По правде говоря, поведение Анжелы меня потрясло. Странно, но факт: никто даже не задумывается, сколько вредности скрывается в женщине, если у неё что-то не получается в любви. Мы с Анжелой постоянно общались с той поры, когда я ещё бегал в коротеньких штанишках, а она шепелявила по причине отсутствия передних зубов, но я никогда не предполагал, что она способна на такое злостное коварство. Я всегда считал свою кузину простой, милой, доброй, одним словом, классной девчонкой, которая и мухи не обидит.

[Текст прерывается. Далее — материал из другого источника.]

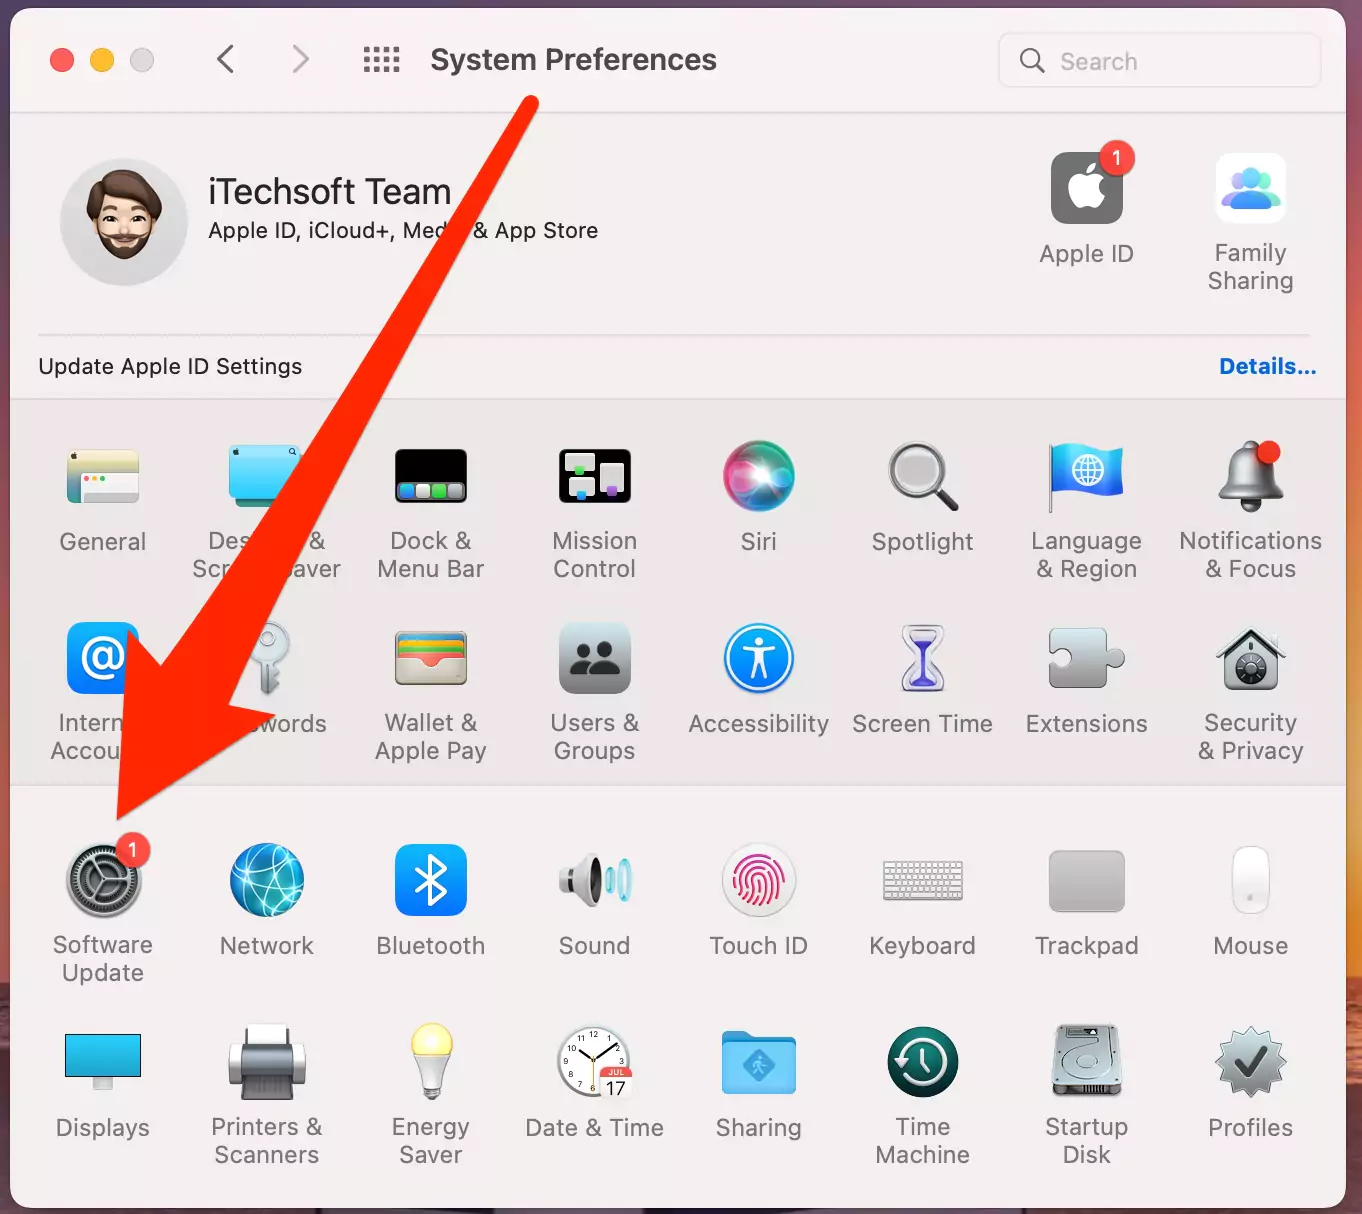Open the Network preference pane
Image resolution: width=1362 pixels, height=1214 pixels.
[x=266, y=881]
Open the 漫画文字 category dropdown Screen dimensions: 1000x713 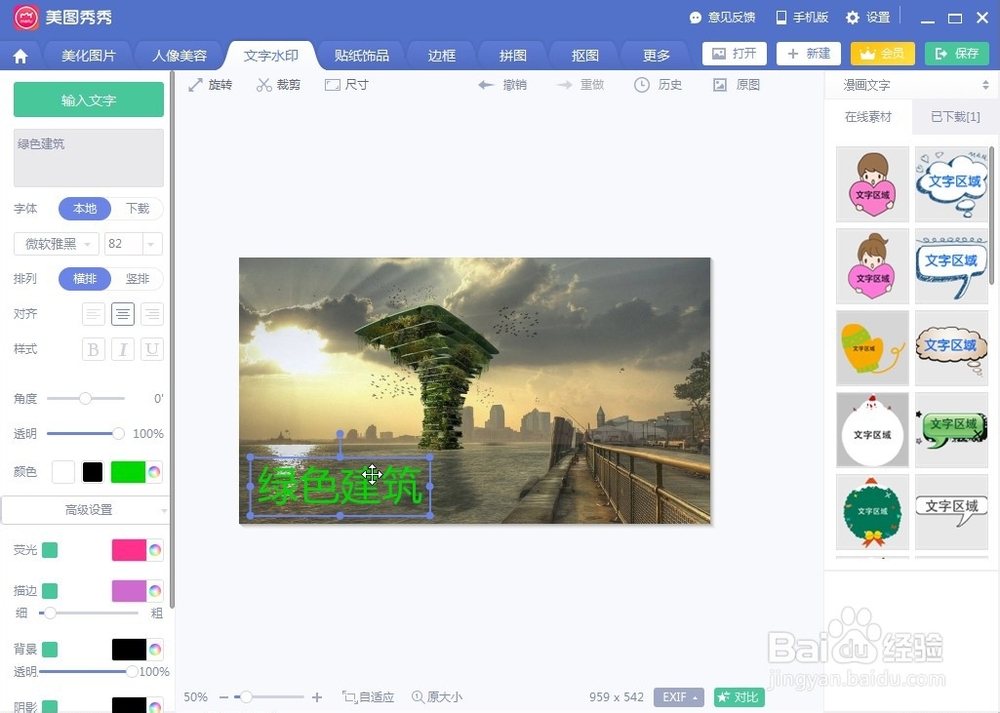[910, 85]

А сейчас она бессердечно смеялась (по крайней мере тот смех, что я слышал, нельзя было не назвать бессердечным), словно была хитрой, расчётливой светской львицей и потирала руки от удовольствия, преждевременно сводя Типу в могилу.

Я говорил и буду говорить, что все девицы немного чокнутые. Прав был Киплинг, что не доверял особям женского пола.

Сами понимаете, в данных обстоятельствах мне не оставалось ничего другого, как пойти в столовую, чтобы подзаправиться холодными закусками, о которых говорил Дживз. После тяжёлого разговора с Анжелой мне просто необходимо было перекусить. Правду говорят, что от всех переживаний лучшее средство — кусок мяса или ломоть ветчины, восстанавливающие жизненные силы.

Не успел я переступить порог столовой, как увидел тётю Делию, с аппетитом уплетавшую лососину под майонезом.

Честно признаться, я смутился и пробормотал что то вроде: «Э-э-э, гм-мм». Если помните, последний раз, когда мы находились с тётушкой tete-a-tete, она посоветовала мне утопиться в пруду, а я не был уверен, что сейчас её отношение ко мне изменилось.

К счастью, у тёти Делии было прекрасное настроение. Вы не можете себе представить, какое огромное облегчение я испытал, когда увидел, как она приветливо помахала мне вилкой.

— Привет, оболтус, — добродушно сказала она. — Так и знала, что долго ждать тебя не придётся. Где еда, там и ты. Отведай лососинки. Пальчики оближешь.

— Анатоль? — спросил я.

— Нет, он всё ещё в постели. Но на судомойку напал стих. До неё внезапно дошло, что она готовит не для стервятников в пустыне, и ей удалось состряпать нечто вполне съедобное. Я так и думала, что с этой девочкой не всё потеряно, и от души желаю ей повеселиться на танцах.

Я положил себе порцию лососины, и мы принялись непринужденно болтать, обсуждая бал для слуг у Стречли-Баддов и гадая, как будет выглядеть Сеппингз, дворецкий, танцуя румбу.

Я дочистил свою тарелку и подумывал, не взять ли мне добавки, когда речь зашла о Гусике. По правде говоря, вспоминая события в Маркет-Снодсбери, я ожидал, что тётя Делия заведёт разговор на эту тему раньше, а когда она начала высказываться, я понял, что ей ничего не известно о помолвке Анжелы.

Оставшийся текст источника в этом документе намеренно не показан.